CUARTO.-Respecto al cuarto motivo del recurso señalar que en cuanto no se condena a los acusados, como no podía ser de otro modo por cierto, por faltar a lo dispuesto en el precepto invocado, no se vulnera norma alguna por el Juzgador.
QUINTO.-Para finalizar debemos acometer el estudio del último motivo del recurso y en esa tarea hemos de atender a que el principio de proporcionalidad o de la individualización de la sanción para adaptarla a la gravedad del hecho, hacen de la determinación de la sanción una actividad reglada y, desde luego, resulta posible en sede judicial no sólo la confirmación de la pena impuesta sino su modificación o reducción. En relación al caso de autos, no se entiende que a la vista de las actuaciones y de los razonamientos de la sentencia de instancia, de los que se desprende la corrección en la actuación del juzgador desde el punto de vista técnico-jurídico, al acomodarse en ella a las prevenciones legales establecidas, redujo las penas solicitadas, fijándolas en la parte más baja, se haya vulnerado dicho principio. Por consiguiente, rechazando este motivo del recurso al igual que el resto de los esgrimidos, el recurso interpuesto debe ser desestimado.
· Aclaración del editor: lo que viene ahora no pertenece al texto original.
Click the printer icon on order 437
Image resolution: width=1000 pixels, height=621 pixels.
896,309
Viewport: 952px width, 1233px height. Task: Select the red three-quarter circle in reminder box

SEXTO.-Siendo de desestimar el recurso hecho valer, las costas procesales de él derivadas se imponen a los apelantes en atención a los art. 123 del C.p . y 2540.2 de la LECrim .
Por lo expuesto
Fallo
Que, DESESTIMANDOel recurso de apelación interpuesto por la representación procesal de Claudio y Feliciano contra la sentencia de fecha 9 de marzo de 2015 , pronunciada por el Ilmo. Sr. Magistrado Juez del Juzgado de lo Penal Nº 2 de Oviedo, en las diligencias de procedimiento abreviado de las que esta alzada dimana, debemos de confirmar y confirmamos la sentencia apelada, condenando a los apelantes al pago de las costas del recurso.
Notifíquese la presente resolución a las partes.
Devuélvanse los autos originales, junto con testimonio de esta Sentencia, de la que, además se llevará certificación al Rollo de Sala, al Juzgado de procedencia a los efectos oportunos.
Así por esta nuestra Sentencia, contra la que no cabe recurso alguno, definitivamente juzgado en segunda instancia, lo pronunciamos, mandamos y firmamos.